Christmas lights come on homes and even trees earlier and earlier each year.

Before you pull out those old strands of lights, you might as well prepare for the inevitable: some bulbs won’t work. Incandescent tree light sets are often not well made and during storage the bulbs can be broken or their wires can come loose inside the socket.

If you’re in charge of setting up the tree with lights, you probably know that one bad bulb can ruin the whole thing. If you have ever plugged in a bundle of lights only to find one section actually lit, the reason is that there is a problem with a light bulb. A bad bulb breaks the circuit, preventing the lights on the other side of the circuit from turning on. In the past, you had to try to find the bad bulb by unplugging and plugging the bulbs back in. Now there is another way – a tech gadget called The Lightkeeper Pro.

I bought one at a hardware store for about $22 to test it out. Here’s how it works:

  • When plugging in the light set, remove one of the working bulbs and place the socket into a slot in the Lightkeeper Pro.
  • Pull the trigger to send an electrical pulse through the strand at such speed that it jumps past the faulty bulb (wherever it is). All lights should turn on except the bad bulb.
  • Replace the bulb you removed for testing, replace the bad bulb with a good bulb, and watch the strand light up from end to end.

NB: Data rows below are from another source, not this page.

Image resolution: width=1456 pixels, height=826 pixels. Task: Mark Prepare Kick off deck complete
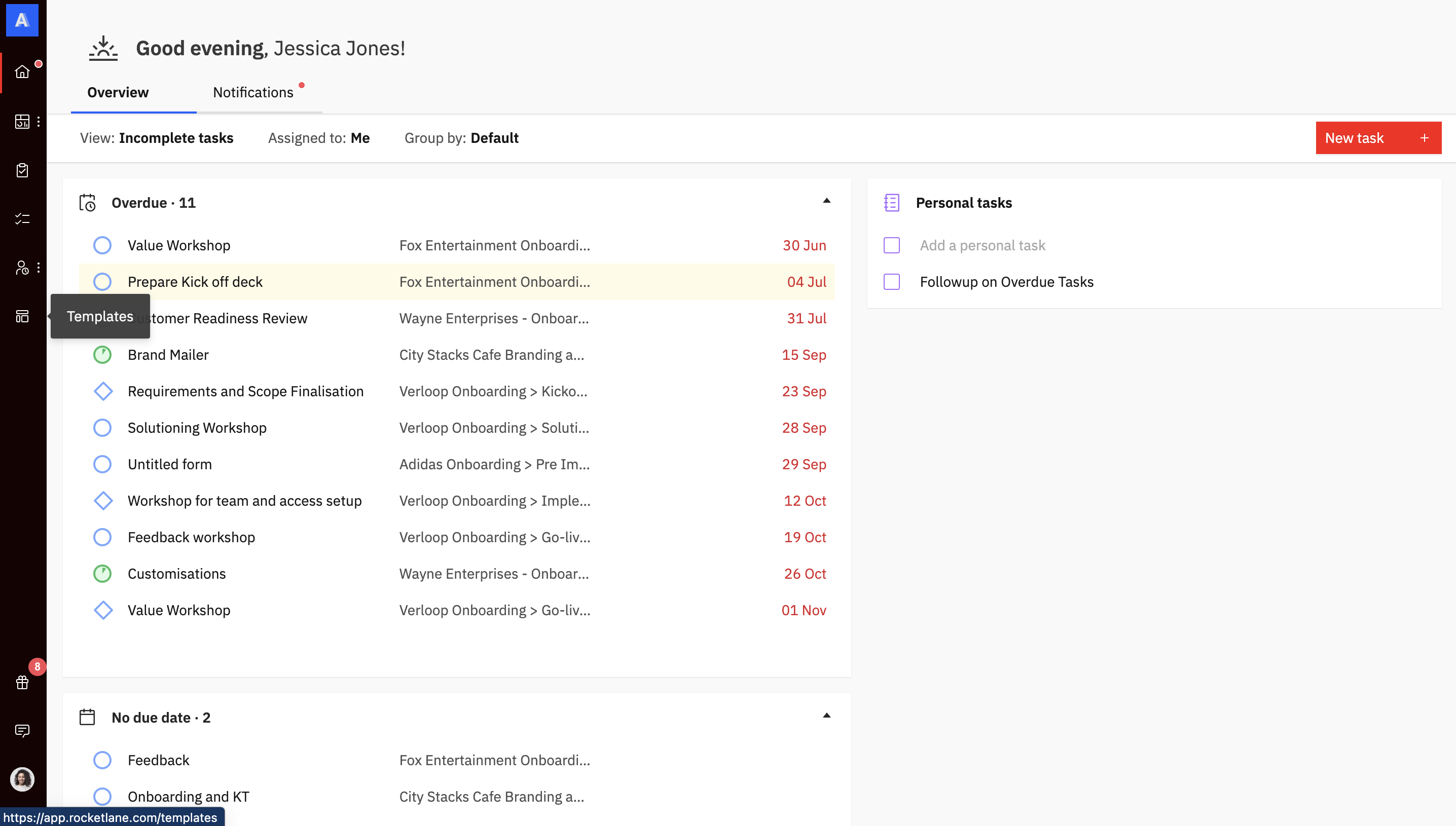[102, 282]
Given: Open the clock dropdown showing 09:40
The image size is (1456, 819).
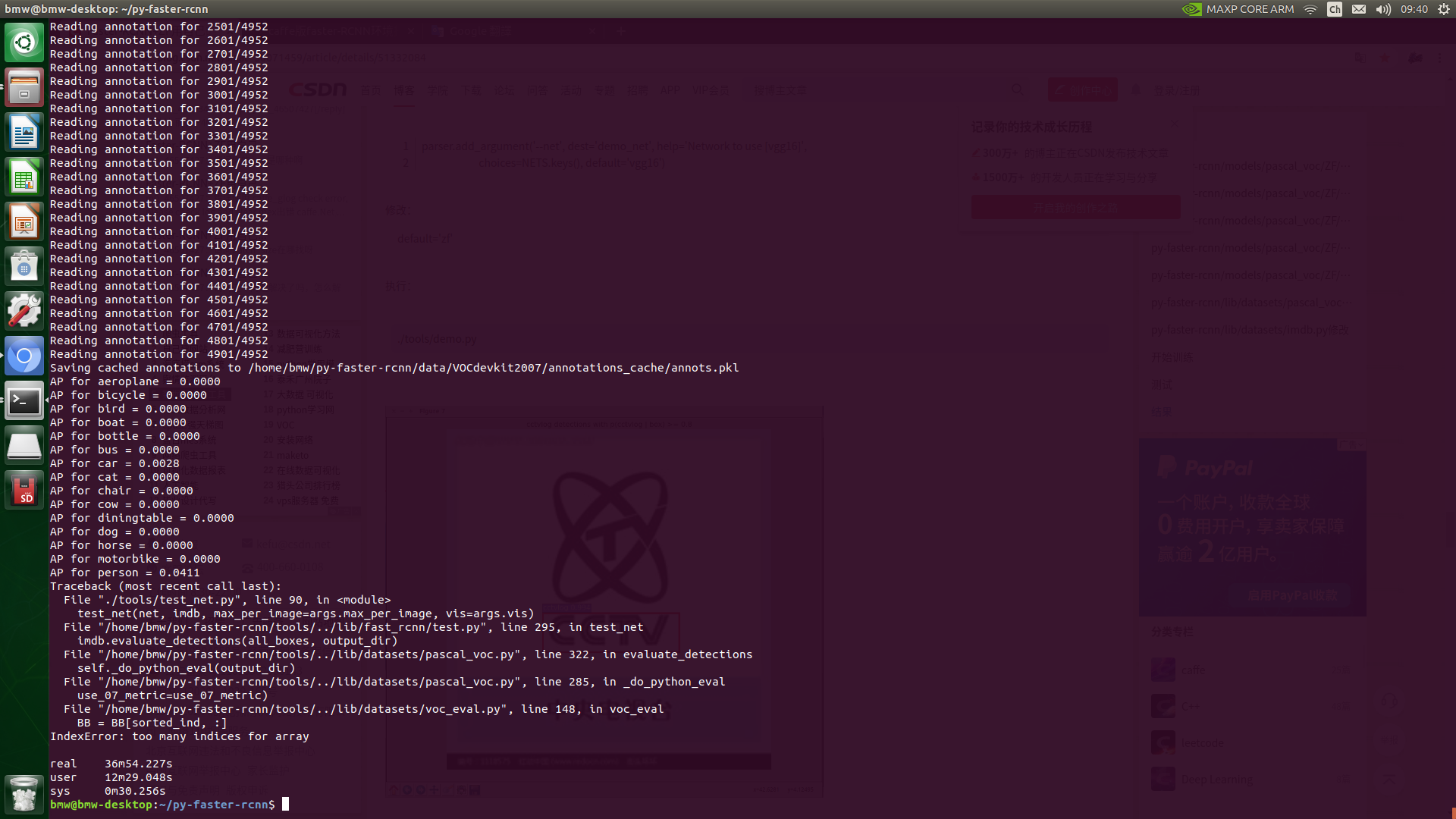Looking at the screenshot, I should point(1415,9).
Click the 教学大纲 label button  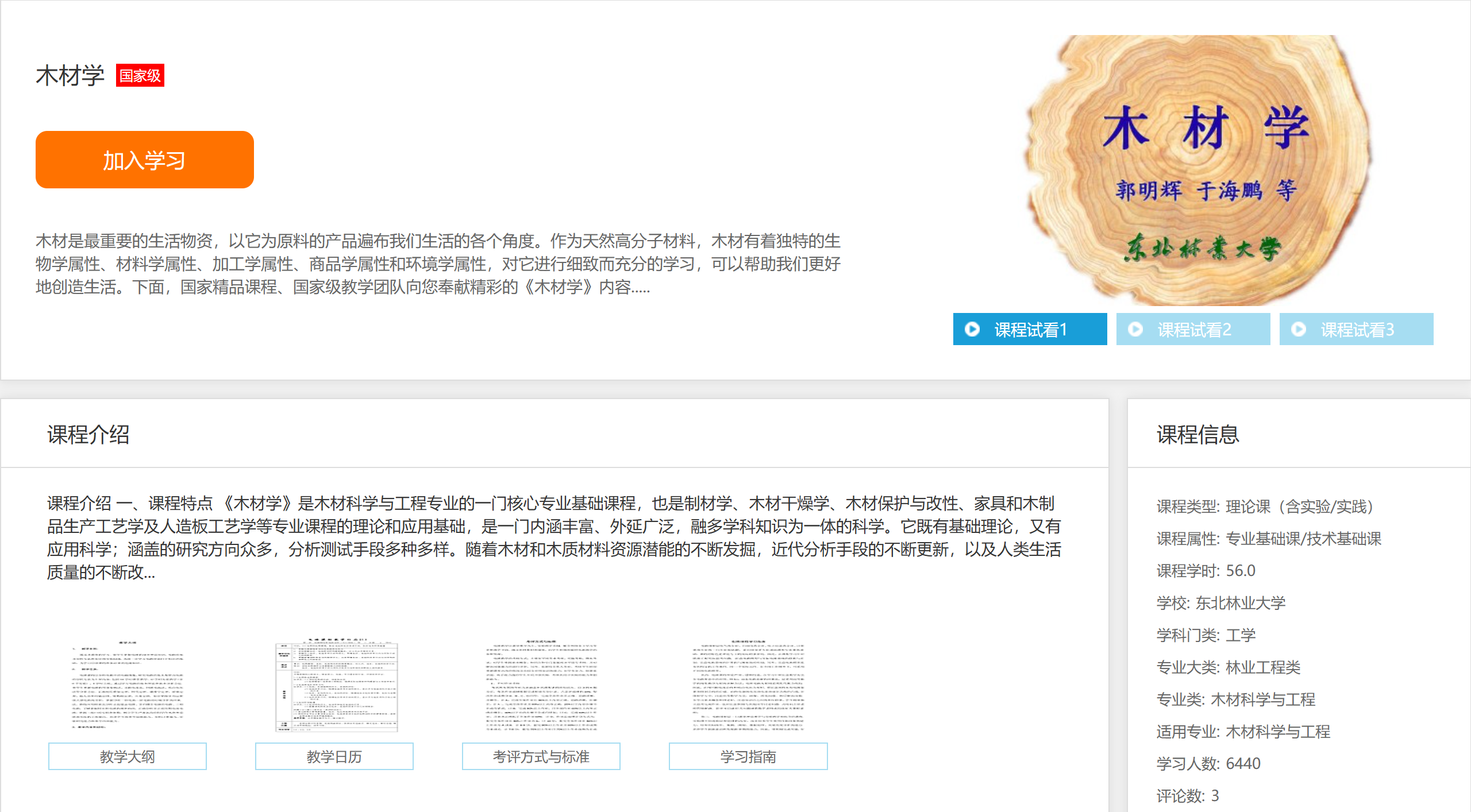[x=127, y=756]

This method almost always works, but the Lighthouse Keeper Pro has a built-in backup just in case. If you encounter a problem, the gadget beeps to help you identify where the circuit is broken. Simply click the trigger on either side of each bulb. When there is no beep, you have found the wrong bulb that is breaking the circuit.

The original Lightkeeper Pro only works on incandescent bulb assemblies. The company also has the LED Keeper for diagnosing and repairing LED light assemblies.